相手が王子じゃなかったらこのにぶちんが! と一喝してやりたいほどである。さすがにそんなことはしないけど。
代わりにお説教一歩手前のアドバイスを投げつけておいた。
「忙しいのはわかりますけど、ちゃんと愛情表現しなきゃダメですからね」
そう伝えるとシンドラー王子は真面目な顔でコクンと頷いた。そして一気に距離を詰めていったという訳だ。
だがまさか自分からお茶会にすら誘ったことがなかったとは……。遠慮しているにもほどがある。
まぁ上手くいったからいいけど。
思えばいい人がいないのか? なんて言い出したのはその後くらいからだったような気がする。
シンドラー王子は義理堅い人だから、自分がしてもらったからには返さねば! なんて思っているのだろう。
――だとしたら誤魔化したりしないで、ちゃんと伝えて置けばよかったかもしれない。
もちろん名前は伏せて。
「アイヴィー、このたびは話を受けてくれて感謝する。シンドラー王子から聞いているとは思うが、私が家をでる前からずっとアッシュ家で働いてくれていたメイドが腰を痛めて実家に帰ってしまったんだ。
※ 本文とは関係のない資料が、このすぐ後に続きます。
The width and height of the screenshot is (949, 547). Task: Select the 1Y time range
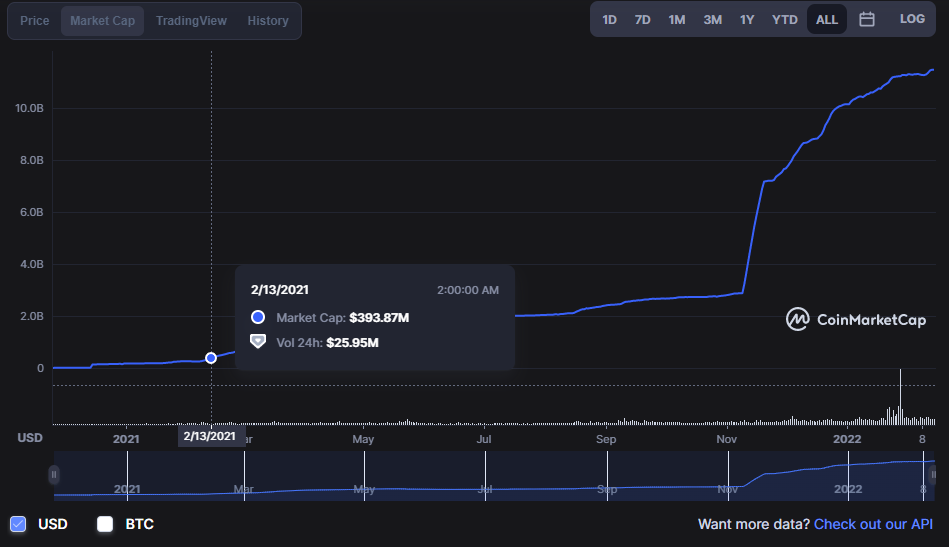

それで代わりのメイドを探していたところ、シンドラー王子から君を紹介されたというわけだ。真面目な君なら安心して家を任せることができる。正式にうちのメイドになるのは2週間後だ。週末の夜、私が帰宅する際に連れて行くからそれまでに荷物をまとめておいてくれ」
「はい。かしこまりました」――と返事をして、この時ようやく私はディートリッヒ様の家のメイドになるのだという事実に気づいたのだった。